**Page excerpt**
******************************

Where to begin? The idea that a single career Justice Department prosecutor might be able to influence the judicial-confirmation process is far-fetched — all the more so since, by all available accounts at the moment, the White House went out of its way not to interfere with the department’s investigation. Even if the most uncharitable speculation were accurate, it is very hard to see how this would affect the outcome of the prosecution as a legal matter, since the supposed attempt at bribery clearly failed.

6. No Harm Done

This argument has been offered up, among others, by Florida senator Marco Rubio, who took aim at the fact that the indictment does not allege any harm that resulted from Trump’s retention of classified documents or any victims of his alleged misconduct. “ “What was the damage?” Rubio asked. “Was this stolen and sold to the Iranians, sold to the Saudis, given over to the Russians? That allegation’s not made in the indictment. No one’s made that allegation.”

I have several pieces of very bad news for Rubio. First, none of the statutes that the Justice Department used requires it to establish or even allege any harm resulting from Trump’s alleged misconduct. (This also means, at least in theory, that the government may very well have evidence on this issue that it has not made public but that it intends to introduce at trial.) Second, there was an obvious risk of harm that may very well have materialized if the Justice Department had not recovered everything from Mar-a-Lago, particularly considering the fact that the resort is a target for foreign spies, that some of the boxes were haphazardly stored in publicly accessible spaces on the property, and that Trump apparently enjoyed bragging to randos about all of the classified material in his possession.

More importantly, it is certainly the case that prosecutors often consider the harm — or lack thereof — as a discretionary consideration when evaluating whether to bring charges under statutes that do not strictly require it. But there are lots of federal criminal statutes like this, and a “no harm” rule would gut many of them. Federal wire fraud, for instance, does not require anyone to have suffered any losses; the crime is the fraudulent effort itself.

The same goes for other routinely used federal statutes, like the law that prohibits convicted felons from possessing firearms. By Rubio’s logic, we should decriminalize this conduct and simply rely on the statutes that kick in once those people have actually shot and perhaps killed someone. Somehow I doubt we will ever hear him advocate for this position.

7. This Is Election Interference

This has got to be one of the silliest possible arguments. Trump announced his 2024 election bid just days after the 2022 midterms, at a time when his public standing was at a low point because he was being publicly blamed for the party’s dismal showing in the election. The announcement also came after the FBI search of Mar-a-Lago, when he must have known that he was in serious legal jeopardy.

Under the circumstances, it is fair to assume that Trump was deliberately trying to complicate the Justice Department’s efforts to investigate and prosecute him by repositioning himself as Biden’s political adversary for the remainder of Biden’s term, precisely so that he could avail himself of this talking point. The notion that the department should have indulged this gamesmanship by sitting on potential criminal charges until after the 2024 election — for two years! — makes little sense, and if accepted, it would effectively create a unilateral option to obtain legal immunity for anyone with the resources to run for president.

It is very possible that this assortment of contrived and misleading arguments, along with others that have been bandied about since last week, will be enough to keep most Republicans on Trump’s side. We have seen this happen before under the most preposterous of circumstances, as when Trump claimed that he made the “perfect” phone call to Ukrainian president Volodymyr Zelenskyy and managed to rally Republicans to oppose his first impeachment. Motivated reasoning is a potent political drug. Still, these are not good arguments, which, by itself, is further evidence of the challenging path ahead for Trump.

******************************

**Data for analysis**
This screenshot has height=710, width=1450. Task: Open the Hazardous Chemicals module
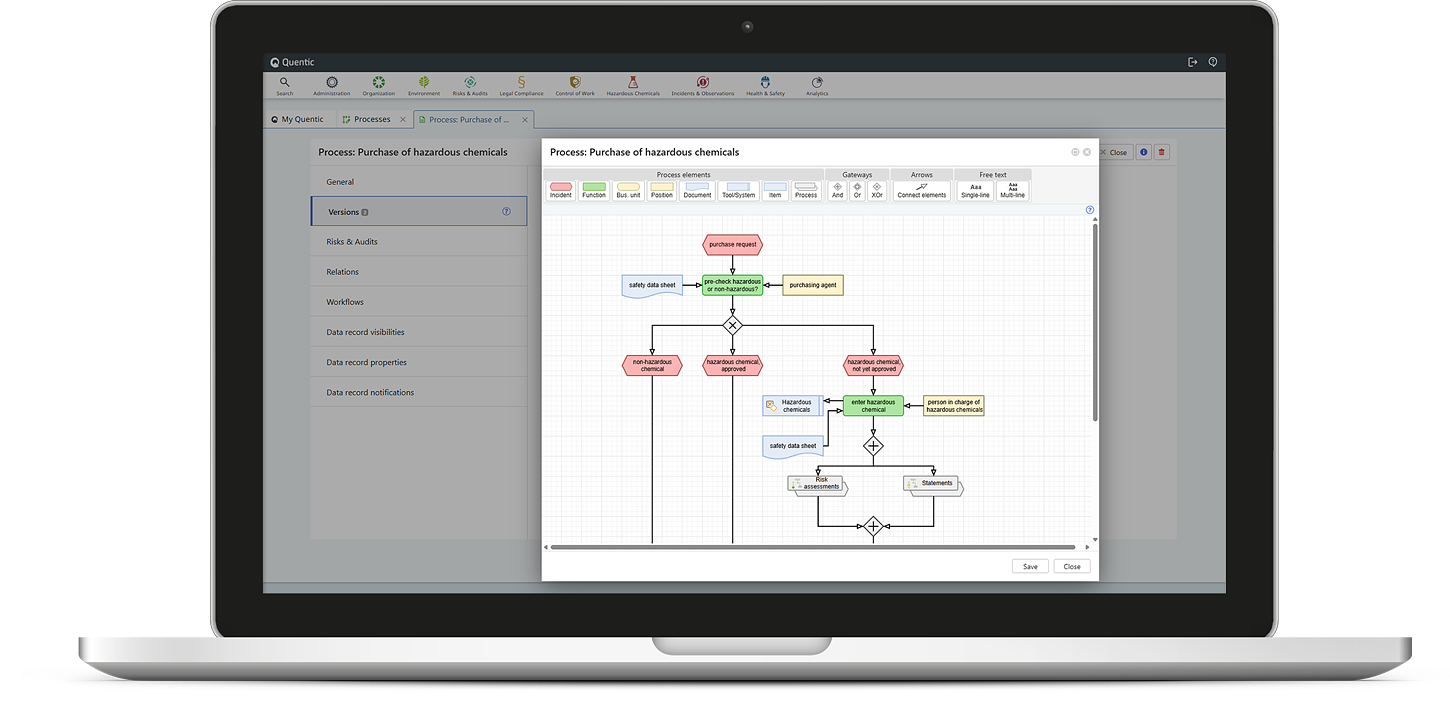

******************************

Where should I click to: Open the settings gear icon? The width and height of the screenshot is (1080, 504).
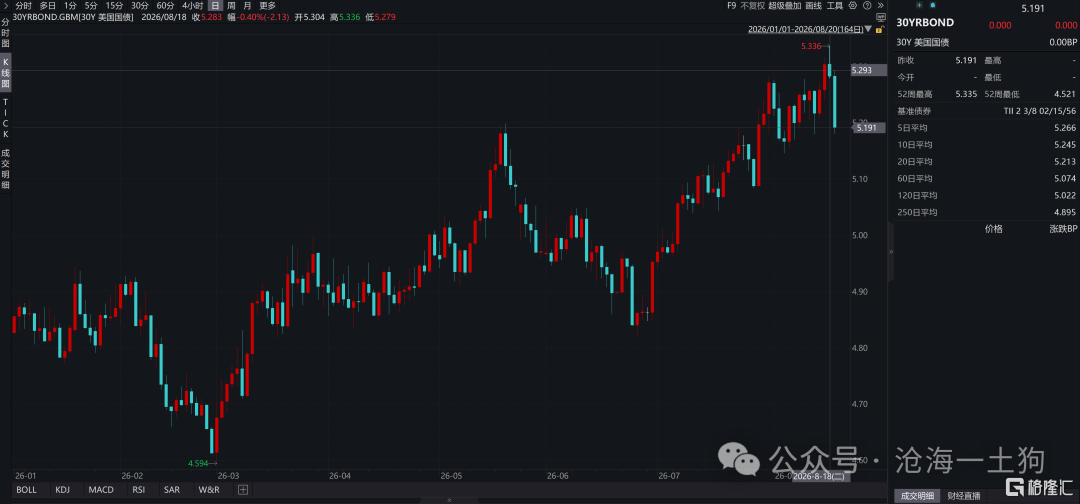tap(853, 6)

******************************

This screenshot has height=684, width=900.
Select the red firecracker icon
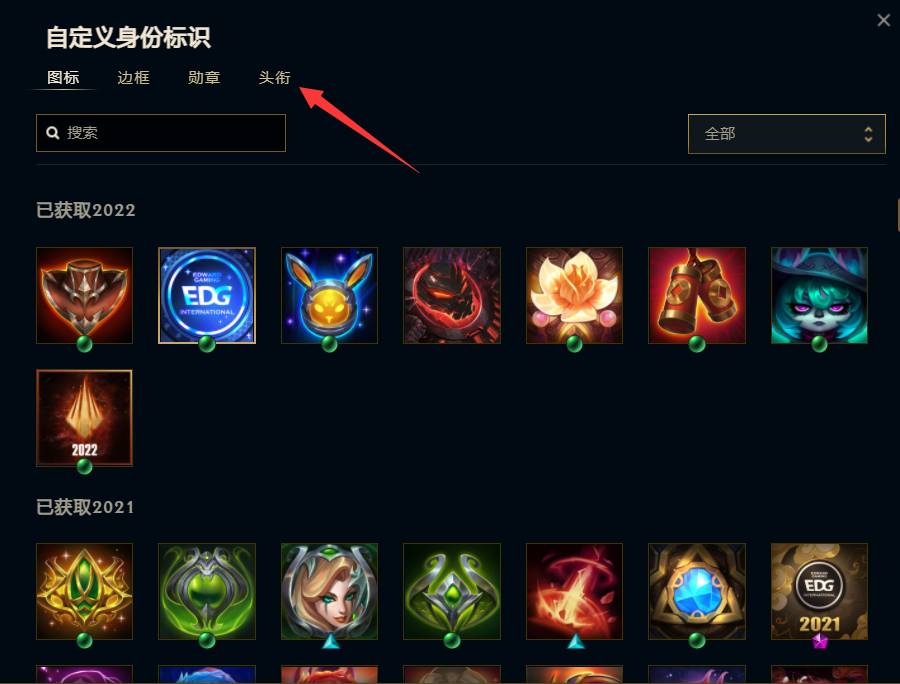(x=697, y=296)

******************************

**Required tasks**
- 1) Set down the passage from the commentary on Trump's indictment word for word, starting with "It is very possible" and going on through "ahead for Trump.".
- 2) List every person mentioned by name in the commentary on Trump's indictment.

**Responses per task**
- 1)
It is very possible that this assortment of contrived and misleading arguments, along with others that have been bandied about since last week, will be enough to keep most Republicans on Trump’s side. We have seen this happen before under the most preposterous of circumstances, as when Trump claimed that he made the “perfect” phone call to Ukrainian president Volodymyr Zelenskyy and managed to rally Republicans to oppose his first impeachment. Motivated reasoning is a potent political drug. Still, these are not good arguments, which, by itself, is further evidence of the challenging path ahead for Trump.

- 2)
Trump
Marco Rubio
Biden
Volodymyr Zelenskyy